• **Required task**
Reproduce the listing below verbatim, keeping every line unchanged.

>> Start Entries provided

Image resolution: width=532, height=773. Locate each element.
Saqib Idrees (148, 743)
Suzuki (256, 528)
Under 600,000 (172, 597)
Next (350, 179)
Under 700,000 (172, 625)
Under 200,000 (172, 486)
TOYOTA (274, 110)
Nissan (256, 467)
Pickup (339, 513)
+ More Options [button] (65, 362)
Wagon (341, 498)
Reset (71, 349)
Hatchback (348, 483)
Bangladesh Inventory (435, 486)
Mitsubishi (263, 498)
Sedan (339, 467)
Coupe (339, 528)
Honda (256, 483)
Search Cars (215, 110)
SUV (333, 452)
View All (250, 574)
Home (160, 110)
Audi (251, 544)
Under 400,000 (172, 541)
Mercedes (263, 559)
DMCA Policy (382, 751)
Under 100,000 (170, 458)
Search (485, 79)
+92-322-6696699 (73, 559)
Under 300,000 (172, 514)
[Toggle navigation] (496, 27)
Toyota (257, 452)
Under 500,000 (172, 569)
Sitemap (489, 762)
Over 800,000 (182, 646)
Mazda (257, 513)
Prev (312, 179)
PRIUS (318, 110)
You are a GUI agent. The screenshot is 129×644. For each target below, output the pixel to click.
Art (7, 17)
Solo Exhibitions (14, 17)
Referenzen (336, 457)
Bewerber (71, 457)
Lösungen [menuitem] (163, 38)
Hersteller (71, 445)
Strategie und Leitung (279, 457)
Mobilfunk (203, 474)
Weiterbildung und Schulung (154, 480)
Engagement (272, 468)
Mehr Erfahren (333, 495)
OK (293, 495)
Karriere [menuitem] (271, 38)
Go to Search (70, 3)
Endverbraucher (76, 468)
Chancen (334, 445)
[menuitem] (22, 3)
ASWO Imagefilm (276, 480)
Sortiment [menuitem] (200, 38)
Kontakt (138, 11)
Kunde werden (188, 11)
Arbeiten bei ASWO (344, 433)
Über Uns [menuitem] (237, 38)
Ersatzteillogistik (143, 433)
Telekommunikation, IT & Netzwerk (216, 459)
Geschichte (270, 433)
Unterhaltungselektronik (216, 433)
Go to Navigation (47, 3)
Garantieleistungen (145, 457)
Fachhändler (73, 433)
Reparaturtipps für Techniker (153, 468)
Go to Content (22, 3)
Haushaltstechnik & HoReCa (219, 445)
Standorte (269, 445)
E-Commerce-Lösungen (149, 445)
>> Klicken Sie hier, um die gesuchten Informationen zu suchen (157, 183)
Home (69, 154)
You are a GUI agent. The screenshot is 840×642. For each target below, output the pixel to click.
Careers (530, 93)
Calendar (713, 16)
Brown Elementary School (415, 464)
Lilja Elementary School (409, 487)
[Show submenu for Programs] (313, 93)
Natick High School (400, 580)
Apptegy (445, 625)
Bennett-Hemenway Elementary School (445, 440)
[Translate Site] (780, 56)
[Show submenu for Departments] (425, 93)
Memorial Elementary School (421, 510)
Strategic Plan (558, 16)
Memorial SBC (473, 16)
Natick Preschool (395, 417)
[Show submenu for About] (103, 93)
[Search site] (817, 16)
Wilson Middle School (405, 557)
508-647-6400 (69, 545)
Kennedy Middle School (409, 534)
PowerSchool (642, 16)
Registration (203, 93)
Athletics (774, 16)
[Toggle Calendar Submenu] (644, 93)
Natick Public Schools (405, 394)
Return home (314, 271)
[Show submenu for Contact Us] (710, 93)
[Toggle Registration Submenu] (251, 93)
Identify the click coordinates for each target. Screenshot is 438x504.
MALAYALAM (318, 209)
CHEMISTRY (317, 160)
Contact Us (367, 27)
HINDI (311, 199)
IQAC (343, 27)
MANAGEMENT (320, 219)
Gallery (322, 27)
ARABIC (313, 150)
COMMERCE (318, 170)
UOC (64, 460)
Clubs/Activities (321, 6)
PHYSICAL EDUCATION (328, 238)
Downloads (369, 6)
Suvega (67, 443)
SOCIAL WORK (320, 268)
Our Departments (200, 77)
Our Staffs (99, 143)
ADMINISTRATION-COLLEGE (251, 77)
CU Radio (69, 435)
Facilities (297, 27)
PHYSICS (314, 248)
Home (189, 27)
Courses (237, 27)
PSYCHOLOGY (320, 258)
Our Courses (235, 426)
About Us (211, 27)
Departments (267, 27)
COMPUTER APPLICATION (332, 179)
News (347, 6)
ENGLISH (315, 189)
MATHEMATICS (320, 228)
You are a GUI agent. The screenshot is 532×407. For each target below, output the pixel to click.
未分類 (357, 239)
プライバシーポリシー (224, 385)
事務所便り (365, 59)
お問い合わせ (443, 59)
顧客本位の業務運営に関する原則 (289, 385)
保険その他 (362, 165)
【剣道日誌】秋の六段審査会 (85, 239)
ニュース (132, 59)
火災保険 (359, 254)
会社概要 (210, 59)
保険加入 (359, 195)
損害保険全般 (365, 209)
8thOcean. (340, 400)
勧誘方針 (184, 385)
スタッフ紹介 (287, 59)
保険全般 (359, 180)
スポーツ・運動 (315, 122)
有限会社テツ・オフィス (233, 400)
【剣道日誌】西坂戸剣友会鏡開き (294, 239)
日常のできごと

>> End Entries provided

• **Full answer**
Image resolution: width=532, height=773. Locate each element.
Saqib Idrees (148, 743)
Suzuki (256, 528)
Under 600,000 (172, 597)
Next (350, 179)
Under 700,000 (172, 625)
Under 200,000 (172, 486)
TOYOTA (274, 110)
Nissan (256, 467)
Pickup (339, 513)
+ More Options [button] (65, 362)
Wagon (341, 498)
Reset (71, 349)
Hatchback (348, 483)
Bangladesh Inventory (435, 486)
Mitsubishi (263, 498)
Sedan (339, 467)
Coupe (339, 528)
Honda (256, 483)
Search Cars (215, 110)
SUV (333, 452)
View All (250, 574)
Home (160, 110)
Audi (251, 544)
Under 400,000 (172, 541)
Mercedes (263, 559)
DMCA Policy (382, 751)
Under 100,000 (170, 458)
Search (485, 79)
+92-322-6696699 (73, 559)
Under 300,000 (172, 514)
[Toggle navigation] (496, 27)
Toyota (257, 452)
Under 500,000 (172, 569)
Sitemap (489, 762)
Over 800,000 (182, 646)
Mazda (257, 513)
Prev (312, 179)
PRIUS (318, 110)
You are a GUI agent. The screenshot is 129×644. For each target below, output the pixel to click.
Art (7, 17)
Solo Exhibitions (14, 17)
Referenzen (336, 457)
Bewerber (71, 457)
Lösungen [menuitem] (163, 38)
Hersteller (71, 445)
Strategie und Leitung (279, 457)
Mobilfunk (203, 474)
Weiterbildung und Schulung (154, 480)
Engagement (272, 468)
Mehr Erfahren (333, 495)
OK (293, 495)
Karriere [menuitem] (271, 38)
Go to Search (70, 3)
Endverbraucher (76, 468)
Chancen (334, 445)
[menuitem] (22, 3)
ASWO Imagefilm (276, 480)
Sortiment [menuitem] (200, 38)
Kontakt (138, 11)
Kunde werden (188, 11)
Arbeiten bei ASWO (344, 433)
Über Uns [menuitem] (237, 38)
Ersatzteillogistik (143, 433)
Telekommunikation, IT & Netzwerk (216, 459)
Geschichte (270, 433)
Unterhaltungselektronik (216, 433)
Go to Navigation (47, 3)
Garantieleistungen (145, 457)
Fachhändler (73, 433)
Reparaturtipps für Techniker (153, 468)
Go to Content (22, 3)
Haushaltstechnik & HoReCa (219, 445)
Standorte (269, 445)
E-Commerce-Lösungen (149, 445)
>> Klicken Sie hier, um die gesuchten Informationen zu suchen (157, 183)
Home (69, 154)
You are a GUI agent. The screenshot is 840×642. For each target below, output the pixel to click.
Careers (530, 93)
Calendar (713, 16)
Brown Elementary School (415, 464)
Lilja Elementary School (409, 487)
[Show submenu for Programs] (313, 93)
Natick High School (400, 580)
Apptegy (445, 625)
Bennett-Hemenway Elementary School (445, 440)
[Translate Site] (780, 56)
[Show submenu for Departments] (425, 93)
Memorial Elementary School (421, 510)
Strategic Plan (558, 16)
Memorial SBC (473, 16)
Natick Preschool (395, 417)
[Show submenu for About] (103, 93)
[Search site] (817, 16)
Wilson Middle School (405, 557)
508-647-6400 (69, 545)
Kennedy Middle School (409, 534)
PowerSchool (642, 16)
Registration (203, 93)
Athletics (774, 16)
[Toggle Calendar Submenu] (644, 93)
Natick Public Schools (405, 394)
Return home (314, 271)
[Show submenu for Contact Us] (710, 93)
[Toggle Registration Submenu] (251, 93)
Identify the click coordinates for each target. Screenshot is 438x504.
MALAYALAM (318, 209)
CHEMISTRY (317, 160)
Contact Us (367, 27)
HINDI (311, 199)
IQAC (343, 27)
MANAGEMENT (320, 219)
Gallery (322, 27)
ARABIC (313, 150)
COMMERCE (318, 170)
UOC (64, 460)
Clubs/Activities (321, 6)
PHYSICAL EDUCATION (328, 238)
Downloads (369, 6)
Suvega (67, 443)
SOCIAL WORK (320, 268)
Our Departments (200, 77)
Our Staffs (99, 143)
ADMINISTRATION-COLLEGE (251, 77)
CU Radio (69, 435)
Facilities (297, 27)
PHYSICS (314, 248)
Home (189, 27)
Courses (237, 27)
PSYCHOLOGY (320, 258)
Our Courses (235, 426)
About Us (211, 27)
Departments (267, 27)
COMPUTER APPLICATION (332, 179)
News (347, 6)
ENGLISH (315, 189)
MATHEMATICS (320, 228)
You are a GUI agent. The screenshot is 532×407. For each target below, output the pixel to click.
未分類 (357, 239)
プライバシーポリシー (224, 385)
事務所便り (365, 59)
お問い合わせ (443, 59)
顧客本位の業務運営に関する原則 (289, 385)
保険その他 (362, 165)
【剣道日誌】秋の六段審査会 (85, 239)
ニュース (132, 59)
火災保険 (359, 254)
会社概要 (210, 59)
保険加入 (359, 195)
損害保険全般 (365, 209)
8thOcean. (340, 400)
勧誘方針 (184, 385)
スタッフ紹介 (287, 59)
保険全般 (359, 180)
スポーツ・運動 (315, 122)
有限会社テツ・オフィス (233, 400)
【剣道日誌】西坂戸剣友会鏡開き (294, 239)
日常のできごと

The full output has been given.